YOUR INSTRUCTIONS: Can you render each item below as a JSON list of strings, with one string per line and the blank lines dropped?

########

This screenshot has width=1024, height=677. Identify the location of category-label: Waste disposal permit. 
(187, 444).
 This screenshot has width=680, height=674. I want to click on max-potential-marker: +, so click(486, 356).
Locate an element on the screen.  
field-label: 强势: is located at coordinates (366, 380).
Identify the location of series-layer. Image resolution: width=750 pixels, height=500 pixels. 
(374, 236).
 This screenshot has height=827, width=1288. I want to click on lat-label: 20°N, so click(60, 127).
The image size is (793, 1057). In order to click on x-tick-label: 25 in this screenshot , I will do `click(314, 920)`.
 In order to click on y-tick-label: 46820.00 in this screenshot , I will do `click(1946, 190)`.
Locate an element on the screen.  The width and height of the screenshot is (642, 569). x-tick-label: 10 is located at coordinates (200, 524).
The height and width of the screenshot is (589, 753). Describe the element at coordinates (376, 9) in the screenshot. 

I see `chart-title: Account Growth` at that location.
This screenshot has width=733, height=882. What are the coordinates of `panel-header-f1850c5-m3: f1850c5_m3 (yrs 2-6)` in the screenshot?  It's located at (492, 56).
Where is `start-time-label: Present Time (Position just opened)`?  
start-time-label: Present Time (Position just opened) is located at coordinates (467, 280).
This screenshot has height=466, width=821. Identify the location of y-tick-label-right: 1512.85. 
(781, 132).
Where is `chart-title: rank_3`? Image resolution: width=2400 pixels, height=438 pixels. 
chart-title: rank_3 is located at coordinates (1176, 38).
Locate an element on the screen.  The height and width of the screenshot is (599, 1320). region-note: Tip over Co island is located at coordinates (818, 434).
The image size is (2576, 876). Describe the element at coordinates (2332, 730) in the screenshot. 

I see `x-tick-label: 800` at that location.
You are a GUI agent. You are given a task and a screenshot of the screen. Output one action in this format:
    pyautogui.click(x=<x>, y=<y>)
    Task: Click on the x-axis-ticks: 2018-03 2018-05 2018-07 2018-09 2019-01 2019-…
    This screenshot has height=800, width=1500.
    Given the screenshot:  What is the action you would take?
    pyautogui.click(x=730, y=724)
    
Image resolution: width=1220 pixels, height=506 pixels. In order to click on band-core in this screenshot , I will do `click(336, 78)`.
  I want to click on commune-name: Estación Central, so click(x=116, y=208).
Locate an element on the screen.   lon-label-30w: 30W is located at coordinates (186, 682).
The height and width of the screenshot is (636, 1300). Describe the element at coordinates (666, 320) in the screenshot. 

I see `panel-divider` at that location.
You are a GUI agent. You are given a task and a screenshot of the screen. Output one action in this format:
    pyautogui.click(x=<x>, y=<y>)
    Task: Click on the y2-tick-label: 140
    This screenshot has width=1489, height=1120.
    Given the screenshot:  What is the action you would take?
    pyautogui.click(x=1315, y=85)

########

TASK OUTPUT:
[
  "This screenshot has width=1024, height=677. Identify the location of category-label: Waste disposal permit. ",
  "(187, 444).",
  " This screenshot has width=680, height=674. I want to click on max-potential-marker: +, so click(486, 356).",
  "Locate an element on the screen.  ",
  "field-label: 强势: is located at coordinates (366, 380).",
  "Identify the location of series-layer. Image resolution: width=750 pixels, height=500 pixels. ",
  "(374, 236).",
  " This screenshot has height=827, width=1288. I want to click on lat-label: 20°N, so click(60, 127).",
  "The image size is (793, 1057). In order to click on x-tick-label: 25 in this screenshot , I will do `click(314, 920)`.",
  " In order to click on y-tick-label: 46820.00 in this screenshot , I will do `click(1946, 190)`.",
  "Locate an element on the screen.  The width and height of the screenshot is (642, 569). x-tick-label: 10 is located at coordinates (200, 524).",
  "The height and width of the screenshot is (589, 753). Describe the element at coordinates (376, 9) in the screenshot. ",
  "I see `chart-title: Account Growth` at that location.",
  "This screenshot has width=733, height=882. What are the coordinates of `panel-header-f1850c5-m3: f1850c5_m3 (yrs 2-6)` in the screenshot?  It's located at (492, 56).",
  "Where is `start-time-label: Present Time (Position just opened)`?  ",
  "start-time-label: Present Time (Position just opened) is located at coordinates (467, 280).",
  "This screenshot has height=466, width=821. Identify the location of y-tick-label-right: 1512.85. ",
  "(781, 132).",
  "Where is `chart-title: rank_3`? Image resolution: width=2400 pixels, height=438 pixels. ",
  "chart-title: rank_3 is located at coordinates (1176, 38).",
  "Locate an element on the screen.  The height and width of the screenshot is (599, 1320). region-note: Tip over Co island is located at coordinates (818, 434).",
  "The image size is (2576, 876). Describe the element at coordinates (2332, 730) in the screenshot. ",
  "I see `x-tick-label: 800` at that location.",
  "You are a GUI agent. You are given a task and a screenshot of the screen. Output one action in this format:",
  "    pyautogui.click(x=<x>, y=<y>)",
  "    Task: Click on the x-axis-ticks: 2018-03 2018-05 2018-07 2018-09 2019-01 2019-…",
  "    This screenshot has height=800, width=1500.",
  "    Given the screenshot:  What is the action you would take?",
  "    pyautogui.click(x=730, y=724)",
  "Image resolution: width=1220 pixels, height=506 pixels. In order to click on band-core in this screenshot , I will do `click(336, 78)`.",
  "  I want to click on commune-name: Estación Central, so click(x=116, y=208).",
  "Locate an element on the screen.   lon-label-30w: 30W is located at coordinates (186, 682).",
  "The height and width of the screenshot is (636, 1300). Describe the element at coordinates (666, 320) in the screenshot. ",
  "I see `panel-divider` at that location.",
  "You are a GUI agent. You are given a task and a screenshot of the screen. Output one action in this format:",
  "    pyautogui.click(x=<x>, y=<y>)",
  "    Task: Click on the y2-tick-label: 140",
  "    This screenshot has width=1489, height=1120.",
  "    Given the screenshot:  What is the action you would take?",
  "    pyautogui.click(x=1315, y=85)"
]